Trabzon Gönüllüler Taburu’yla ilgili çalışmalarından dolayı Tarihçi Veysel Usta’ya, Öğretim Görevlisi Kasım Bolat’a teşekkür eden Genç, “Bu 511 kahramanın arasından geri dönen Ali Rıza Çulha ve onun torunu Erdal Bey burada. 511 dedemizin, şehidimizin sadece iki tanesi geri dönüyor ve onlardan alınan hatıraları da değerli yazarlarımız bize ulaştırıyor. Bu hatıraları yaşatmak için gayret eden Yazarlar Birliğimize çok teşekkür ediyorum. Geri dönen gazilerimizin savaşa dair anılarını kitaplaştıran ve Osmanlıcadan çeviren Veysel Usta Hocamıza ve Çatalca Muharebesi’ni bize olduğu gibi yansıtan, kitaplaştıran Kasım Bolat Hocamıza çok çok teşekkür ediyorum. Geç de olsa andığımız bu değerlerimizi, ecdadımızın yaptıkları kahramanlıkları çeşitli formatlarla beraber gençlerimize, öğrencilerimize anlatıp onların tarih şuurunu zenginleştirmemiz lazım.”

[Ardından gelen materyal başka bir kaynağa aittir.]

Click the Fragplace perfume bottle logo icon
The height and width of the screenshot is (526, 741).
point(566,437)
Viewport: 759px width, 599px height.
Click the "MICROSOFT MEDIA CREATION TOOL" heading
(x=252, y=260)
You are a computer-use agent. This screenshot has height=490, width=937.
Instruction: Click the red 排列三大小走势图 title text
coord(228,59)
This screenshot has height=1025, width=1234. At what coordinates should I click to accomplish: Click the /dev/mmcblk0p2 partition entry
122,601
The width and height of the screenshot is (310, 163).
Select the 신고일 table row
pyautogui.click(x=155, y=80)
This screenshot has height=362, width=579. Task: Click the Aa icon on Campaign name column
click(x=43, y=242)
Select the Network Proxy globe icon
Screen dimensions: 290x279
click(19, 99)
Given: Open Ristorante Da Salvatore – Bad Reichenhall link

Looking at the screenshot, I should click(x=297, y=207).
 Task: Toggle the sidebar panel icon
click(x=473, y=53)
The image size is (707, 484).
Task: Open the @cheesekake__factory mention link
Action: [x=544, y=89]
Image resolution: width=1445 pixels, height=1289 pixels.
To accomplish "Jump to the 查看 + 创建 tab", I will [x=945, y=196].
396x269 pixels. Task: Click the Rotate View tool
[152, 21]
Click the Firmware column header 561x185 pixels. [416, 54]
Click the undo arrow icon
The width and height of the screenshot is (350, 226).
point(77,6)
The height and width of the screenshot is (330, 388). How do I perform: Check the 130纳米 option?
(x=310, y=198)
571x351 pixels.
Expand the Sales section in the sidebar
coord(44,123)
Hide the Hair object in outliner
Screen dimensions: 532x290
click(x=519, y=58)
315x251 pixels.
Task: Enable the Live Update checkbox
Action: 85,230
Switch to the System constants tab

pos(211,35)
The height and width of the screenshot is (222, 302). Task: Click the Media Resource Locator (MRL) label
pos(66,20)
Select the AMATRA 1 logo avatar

“BALKAN HARBİ, TARİHİMİZİN EN HAZİN SAYFALARINDAN BİRİDİR”
Karadeniz Yazarlar Birliği Başkanı Sebahattin Saruhan konuşmasında Osmanlı İmparatorluğu döneminde Trabzon’un 93 Harbi’de, Osmanlı –Yunan Savaşı’nda, 1. Dünya Savaşı’nda ve birçok savaşta birliklerin toplandığı ve savaşa hazırlandığı bir serhat şehri olduğuna vurgu yaptı. Trabzon Gönüllüler Taburu’nun cephanesi, tüfeği dışında bütün ihtiyaçlarının kendileri tarafından karşılandığını ifade eden Saruhan, “Bu konu kenarda kalmış bir konu, unutulmaya yüz tutmuş bir konu olduğu için bu anmaları yapmamız, tarihin yeniden canlanması adına çok önemlidir. Balkan Harbi, 111 yıl öncesinde tarihimizin en hazin sayfalarından birisidir. Bulgarlar, Karadağlılar, Sırplar; Osmanlı’dan ayrıldıktan sonra bize savaş açtılar. Ve kısa zamanda da yaklaşık bir hafta içinde Balkanlarda Çatalca sırtlarına kadar geldiler. Hem coğrafi olarak hem siyasi olarak geriledik. Çok büyük dramlar yaşanarak terk edildi bu topraklar. Ve 21 Eylül’de o zamanki hükümet olağanüstü hal ilan etti. Trabzon vilayeti de o zaman Samsun’dan Batum’a kadar olan bölümü vilayet olarak ifade ediyordu. Ve geçmişte bütün savaşlarda ve diğer alanlarda Trablusgarp ve Balkan Savaşları’na kadar Trabzon ili hazırlık yeri idi. Yani bir yerde savaşa gidilecekse Trabzon’da giysisi, erzağı, kuşamı yapılırdı. Bunu 93 Harbi’nde, Osmanlı –Yunan harbinde, 1912’de Balkan Harbi’nde görüyoruz. Trabzon hazırlanıp birliklerin gönderildiği bir yer. Hele de Batum elden çıktıktan sonra. Artık Trabzon bir serhat şehri olmuş oldu.” diye konuştu.
“MARŞLAR, ŞİİRLER VE TÜRKÜLERLE UĞURLANDILAR”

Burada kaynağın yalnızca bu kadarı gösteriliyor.